SOBRE O EXERCÍCIO — Reescreva o trecho que começa na linha que contém "Click the blue Undo arrow" e termina na linha que contém "Looking at the", trocando "Open" por "Expand" e mantendo todo o resto inalterado. Omita as imagens na resposta.

DADOS EXTRAÍDOS —
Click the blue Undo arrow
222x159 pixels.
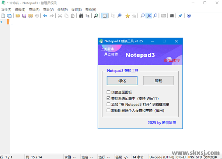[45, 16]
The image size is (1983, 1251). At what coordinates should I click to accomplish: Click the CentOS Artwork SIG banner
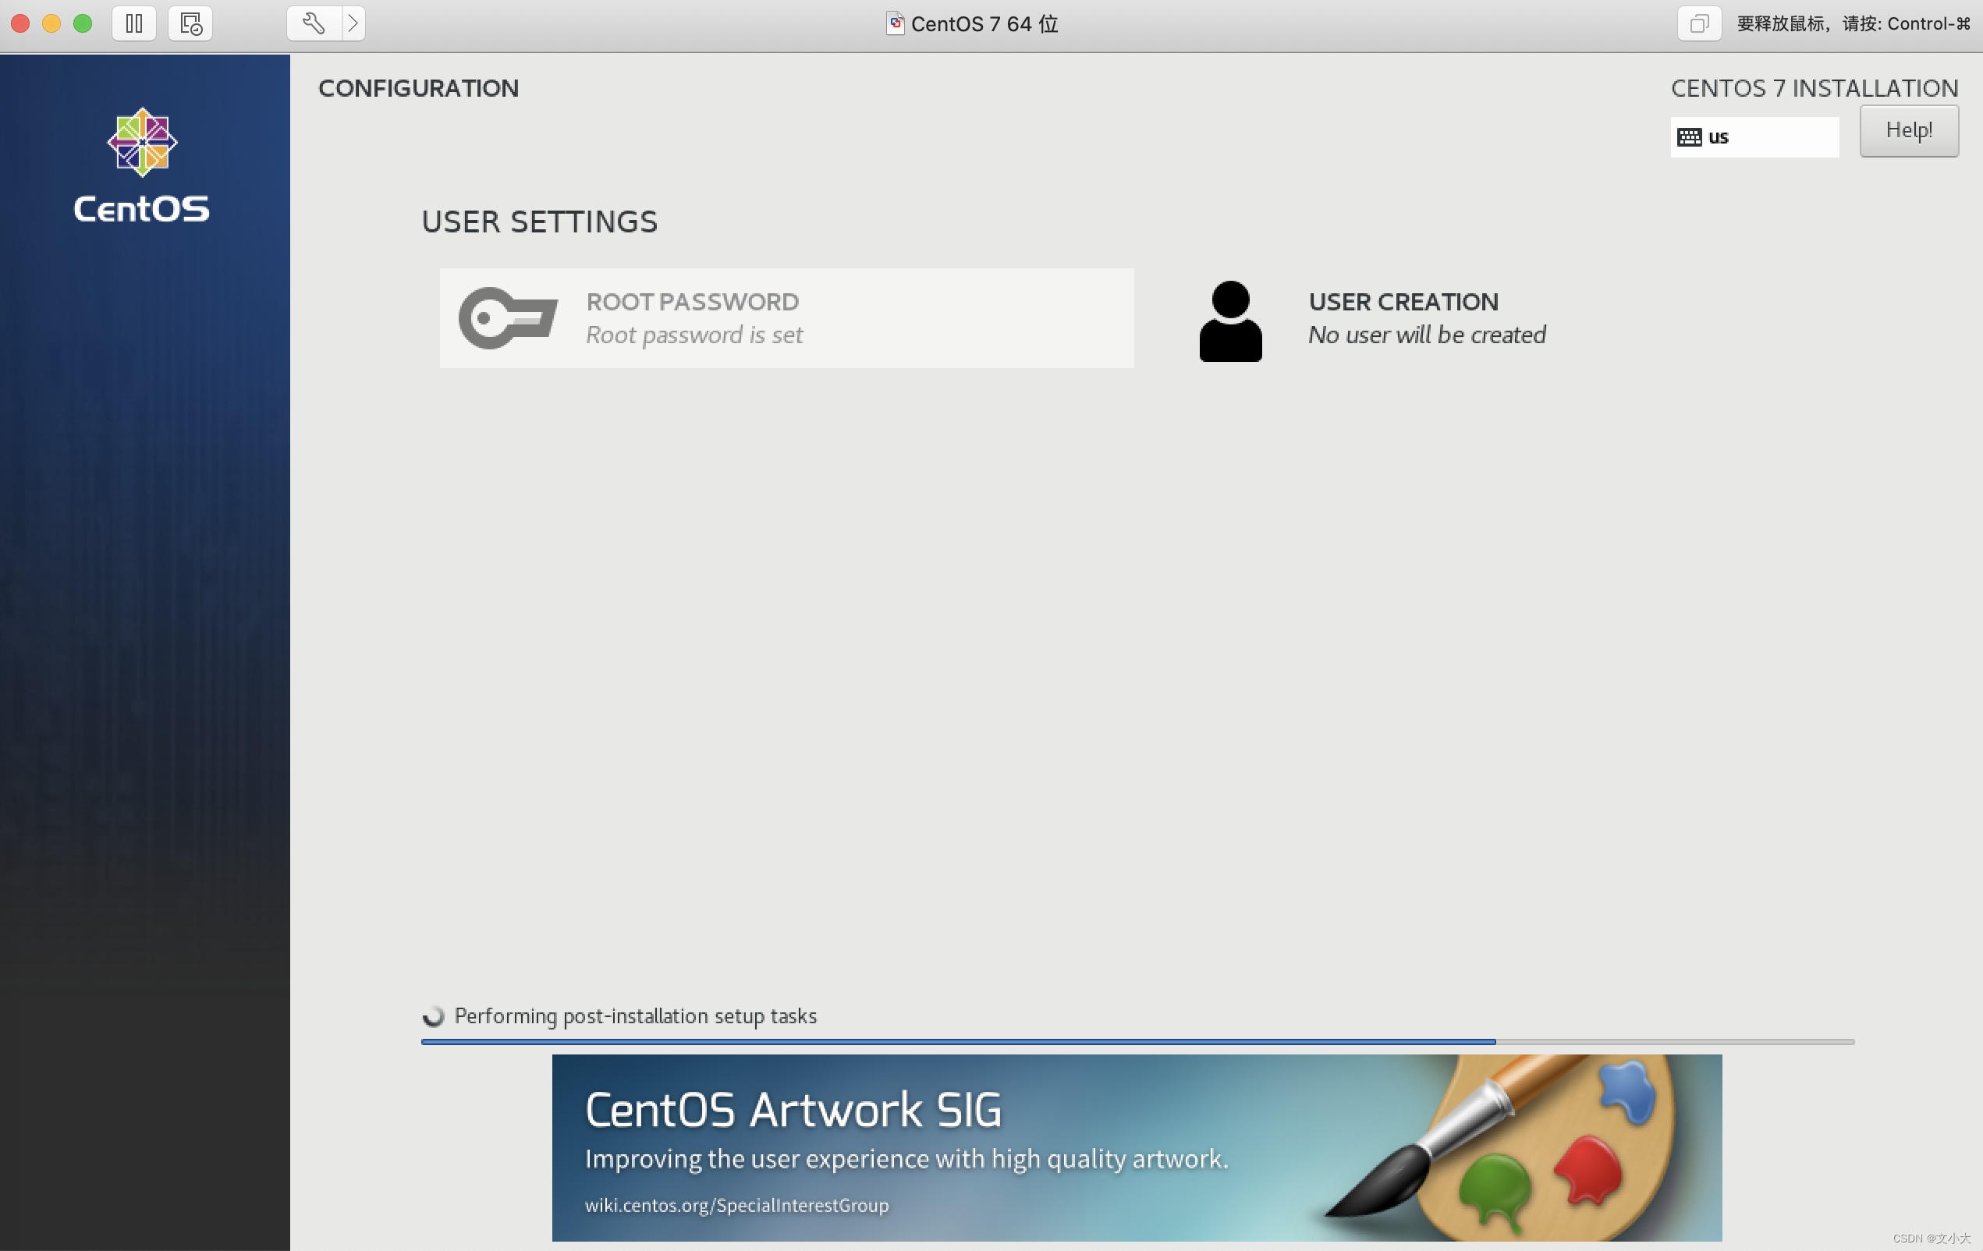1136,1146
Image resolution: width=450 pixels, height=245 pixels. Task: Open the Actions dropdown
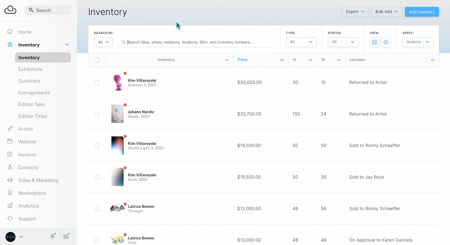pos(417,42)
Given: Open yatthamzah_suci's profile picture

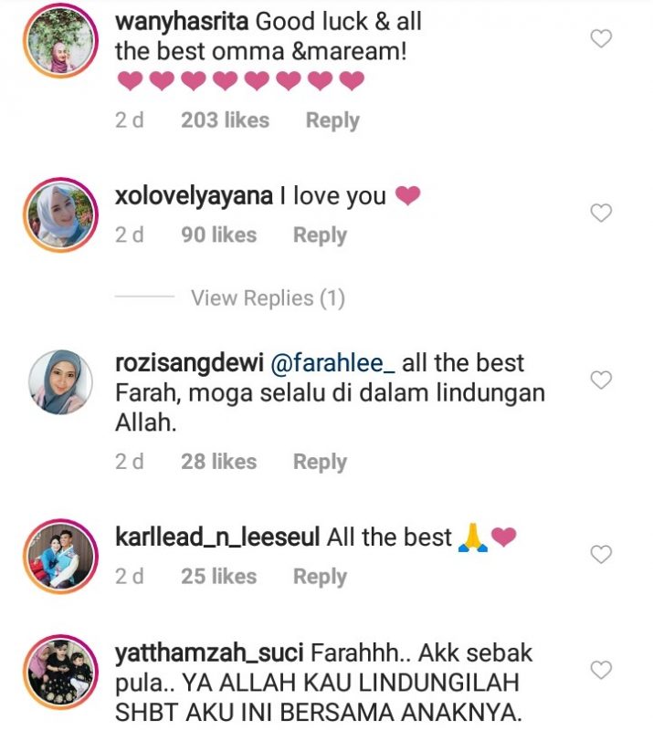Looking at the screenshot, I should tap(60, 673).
--
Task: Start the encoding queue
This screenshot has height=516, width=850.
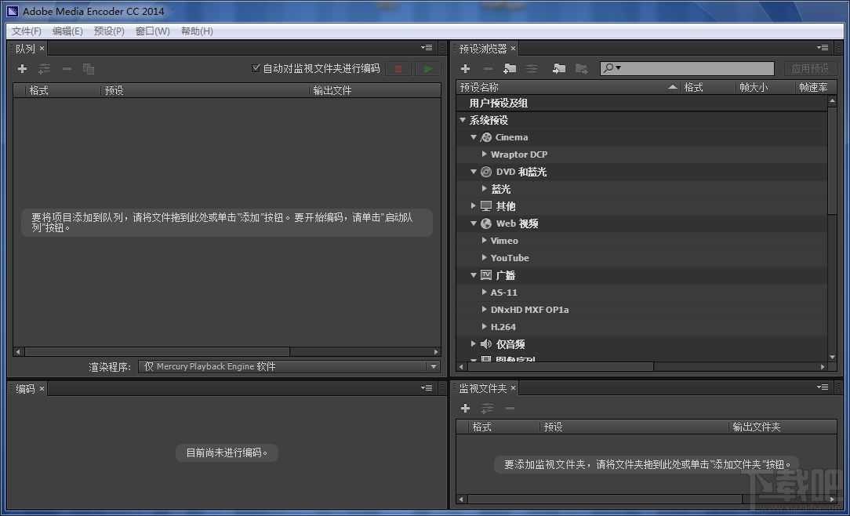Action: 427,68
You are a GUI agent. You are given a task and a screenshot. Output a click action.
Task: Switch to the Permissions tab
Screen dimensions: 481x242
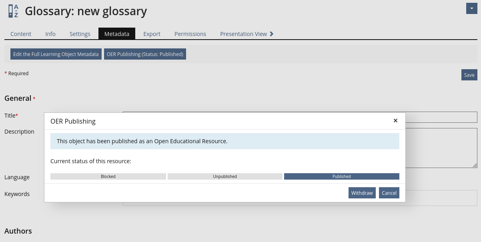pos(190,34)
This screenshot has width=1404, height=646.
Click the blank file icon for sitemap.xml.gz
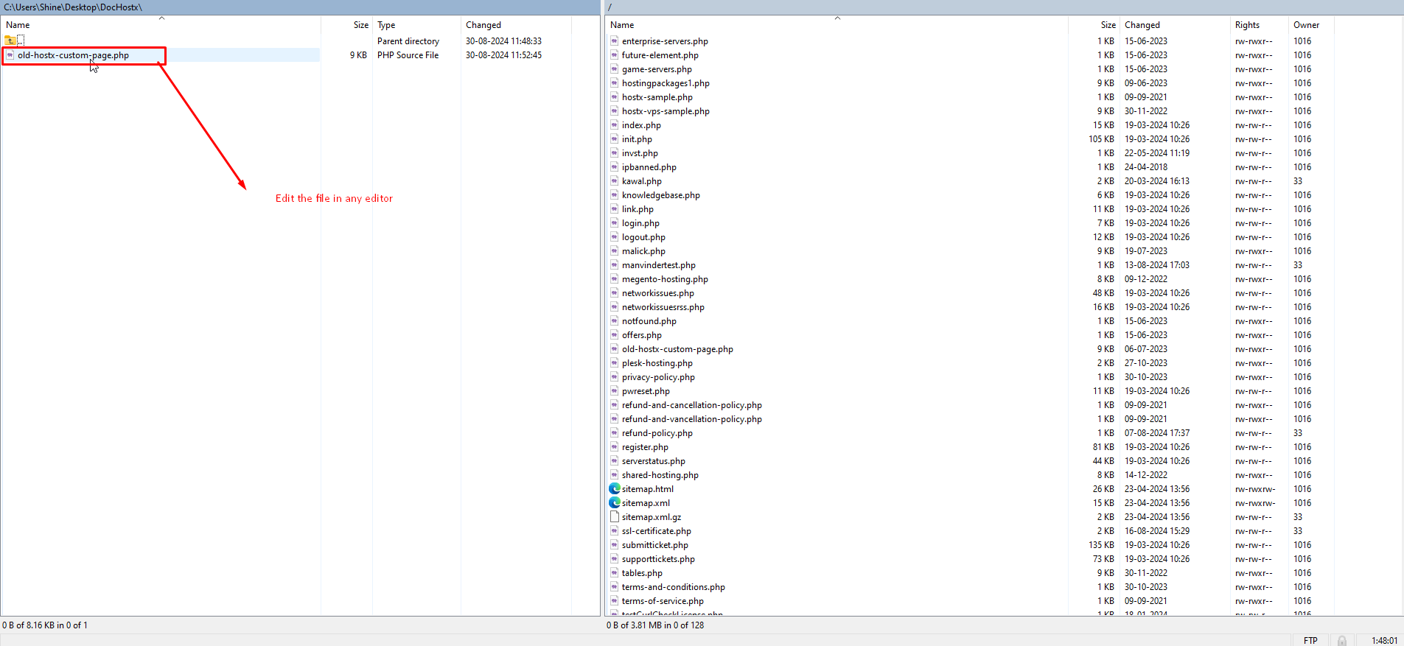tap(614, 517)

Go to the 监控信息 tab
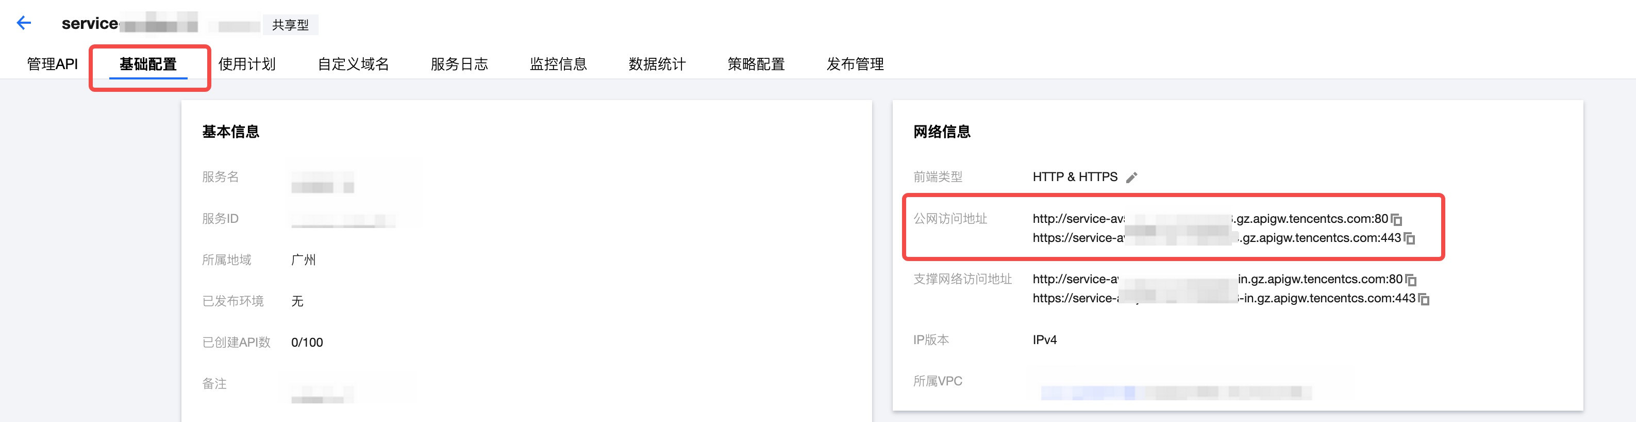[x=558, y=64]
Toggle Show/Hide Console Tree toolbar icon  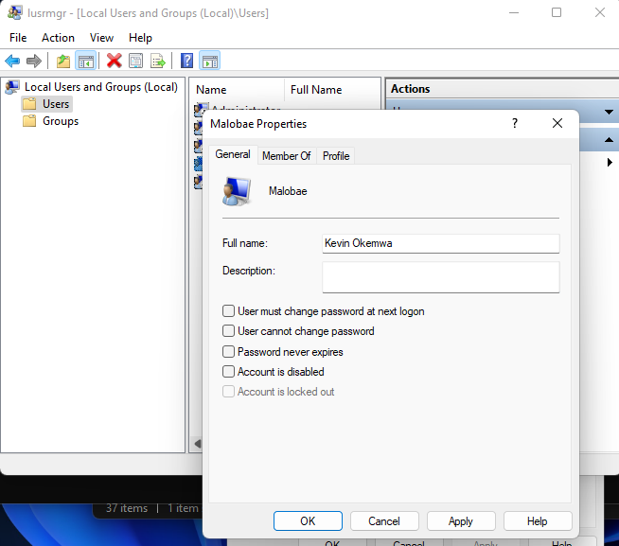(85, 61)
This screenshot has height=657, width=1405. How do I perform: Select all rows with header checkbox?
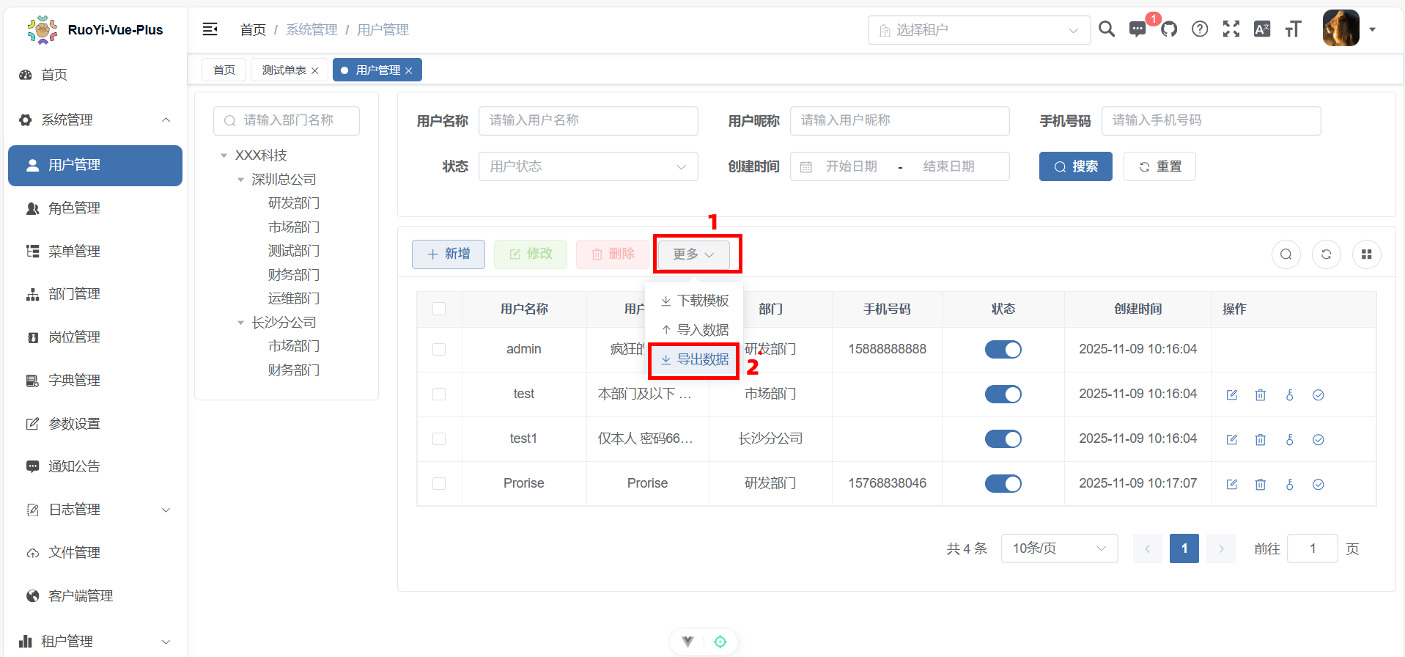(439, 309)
---
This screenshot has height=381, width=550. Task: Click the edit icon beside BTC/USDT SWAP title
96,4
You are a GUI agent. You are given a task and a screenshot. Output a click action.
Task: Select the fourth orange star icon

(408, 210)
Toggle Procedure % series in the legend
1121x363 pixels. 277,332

RESPOSTA DO EXERCÍCIO —
Click the blue Undo arrow
222x159 pixels.
[45, 16]
The image size is (1983, 1251). At what coordinates should I click to accomplish: Click the CentOS Artwork SIG banner
1136,1146
Image resolution: width=450 pixels, height=245 pixels. Task: Expand the Actions dropdown
pos(417,42)
Given: Expand yatthamzah_suci's profile picture

Looking at the screenshot, I should tap(60, 673).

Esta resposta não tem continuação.